African American Literature Discussion Group

Book discussion blog for the Evanston Public Library featuring books by or about African Americans, book reviews, author biographies, reader's advisory, and book discussion guides.

Tuesday, May 31, 2016

See Gordon Parks and Ralph Ellison; Meet Mrs Paul Robeson

Did you know that legendary photographer Gordon Parks and legendary author Ralph Ellison were friends, and collaborated in the late 40s, early 50s? I sure didn't, but thanks to the Art Institute of Chicago, I do now. If you haven't already, check out "Invisible Man: Gordon Parks and Ralph Ellison in Harlem", running through August 28th, which exhibits Parks' photographic illustrations of scenes from Ellison's novel, which originally appeared in Life magazine. As the exhibit states:

This exhibition reunites for the first time the surviving photographs and texts intended for the two projects, including never-before-seen photographs by Parks from the collections of the Art Institute and the Gordon Parks Foundation and unpublished manuscripts by Ellison. Revealed in these frank depictions of Harlem is Ellison and Parks’s symbiotic insistence on making race a larger, universal issue, finding an alternative, productive means of representing African American life, and importantly, staking a claim for the black individual within—rather than separate from—the breadth of American culture.

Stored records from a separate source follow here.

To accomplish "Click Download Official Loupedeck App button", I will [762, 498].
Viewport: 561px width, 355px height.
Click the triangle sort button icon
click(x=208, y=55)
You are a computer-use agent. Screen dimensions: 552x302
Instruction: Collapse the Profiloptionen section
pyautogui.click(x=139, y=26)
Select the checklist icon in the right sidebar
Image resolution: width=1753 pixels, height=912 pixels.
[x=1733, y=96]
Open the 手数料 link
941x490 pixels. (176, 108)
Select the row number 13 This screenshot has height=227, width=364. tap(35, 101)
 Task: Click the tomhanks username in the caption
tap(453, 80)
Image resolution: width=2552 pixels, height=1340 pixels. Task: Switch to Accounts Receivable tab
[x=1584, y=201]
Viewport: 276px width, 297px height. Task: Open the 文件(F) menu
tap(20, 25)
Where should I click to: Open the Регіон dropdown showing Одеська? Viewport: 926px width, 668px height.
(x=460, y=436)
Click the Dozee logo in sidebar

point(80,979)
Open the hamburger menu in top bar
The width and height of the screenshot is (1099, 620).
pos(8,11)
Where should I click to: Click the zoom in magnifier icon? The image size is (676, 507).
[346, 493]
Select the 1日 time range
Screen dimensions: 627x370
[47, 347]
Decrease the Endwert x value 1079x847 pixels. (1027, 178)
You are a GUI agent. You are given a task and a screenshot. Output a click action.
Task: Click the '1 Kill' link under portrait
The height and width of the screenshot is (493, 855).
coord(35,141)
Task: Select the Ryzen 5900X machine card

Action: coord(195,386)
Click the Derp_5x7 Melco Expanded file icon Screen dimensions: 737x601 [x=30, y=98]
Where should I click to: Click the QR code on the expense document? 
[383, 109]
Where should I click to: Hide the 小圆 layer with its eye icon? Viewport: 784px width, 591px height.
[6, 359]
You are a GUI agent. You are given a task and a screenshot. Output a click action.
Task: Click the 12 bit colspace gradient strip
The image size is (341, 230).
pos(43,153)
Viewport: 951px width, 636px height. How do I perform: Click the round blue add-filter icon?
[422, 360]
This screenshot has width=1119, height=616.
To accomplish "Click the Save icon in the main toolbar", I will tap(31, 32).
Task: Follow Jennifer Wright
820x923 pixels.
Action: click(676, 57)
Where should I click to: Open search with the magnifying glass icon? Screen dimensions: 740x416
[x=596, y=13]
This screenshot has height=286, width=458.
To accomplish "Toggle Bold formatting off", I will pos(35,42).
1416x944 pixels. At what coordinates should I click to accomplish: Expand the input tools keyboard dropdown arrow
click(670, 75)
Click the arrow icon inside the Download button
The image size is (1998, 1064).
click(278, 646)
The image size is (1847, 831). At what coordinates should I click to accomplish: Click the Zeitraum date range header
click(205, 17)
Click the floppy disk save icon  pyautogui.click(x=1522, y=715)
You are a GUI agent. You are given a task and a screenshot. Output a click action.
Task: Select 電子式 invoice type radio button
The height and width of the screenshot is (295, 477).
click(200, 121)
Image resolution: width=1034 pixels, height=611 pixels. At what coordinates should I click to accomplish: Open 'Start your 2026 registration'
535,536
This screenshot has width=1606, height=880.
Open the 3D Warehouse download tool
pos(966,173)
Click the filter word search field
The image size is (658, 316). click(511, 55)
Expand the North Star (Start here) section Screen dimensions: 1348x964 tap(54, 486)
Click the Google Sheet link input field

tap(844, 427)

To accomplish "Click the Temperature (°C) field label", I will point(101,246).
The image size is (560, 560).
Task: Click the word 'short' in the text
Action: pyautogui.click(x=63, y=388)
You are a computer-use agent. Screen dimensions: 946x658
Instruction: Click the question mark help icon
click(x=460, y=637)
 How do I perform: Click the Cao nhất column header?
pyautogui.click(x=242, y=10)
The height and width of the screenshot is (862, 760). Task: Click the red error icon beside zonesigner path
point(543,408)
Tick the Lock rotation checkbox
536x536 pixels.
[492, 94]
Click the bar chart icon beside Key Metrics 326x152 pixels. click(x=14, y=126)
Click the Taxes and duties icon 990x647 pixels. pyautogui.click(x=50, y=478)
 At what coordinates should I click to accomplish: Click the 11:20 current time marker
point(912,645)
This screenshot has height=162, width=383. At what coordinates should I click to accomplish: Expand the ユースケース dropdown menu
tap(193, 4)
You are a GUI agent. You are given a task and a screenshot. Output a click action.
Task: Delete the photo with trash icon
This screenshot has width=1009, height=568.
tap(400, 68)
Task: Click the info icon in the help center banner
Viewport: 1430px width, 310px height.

Have you signed up for the African American Interest newsletter yet? You can get my personal selections of interesting African American themed books every month by clicking here.

At the moment I'm reading...

Eslanda: The Large and Unconventional Life of Mrs. Paul Robeson

Tags:  /  Biographies & Memoirs
Check the Library Catalog


Eslanda "Essie" Cardozo Goode Robeson lived a colorful and amazing life. Her career and commitments took her many places: colonial Africa in 1936, the front lines of the Spanish Civil War, the founding meeting of the United Nations, Nazi-occupied Berlin, Stalin's Russia, and China two months after Mao's revolution. She was a woman of unusual accomplishment—an anthropologist, a prolific journalist, a tireless advocate of women's rights, an outspoken anti-colonial and antiracist activist, and an internationally sought-after speaker. Yet historians for the most part have confined Essie to the role of Mrs. Paul Robeson, a wife hidden in the large shadow cast by her famous husband. In this masterful book, biographer Barbara Ransby refocuses attention on Essie, one of the most important and fascinating black women of the twentieth century. 

Let me know what you think! Possible book discussion for the fall?

See you all on June 21st for The Sellout! Several copies still available at the 2nd floor desk; call 847-448-8620 to get one.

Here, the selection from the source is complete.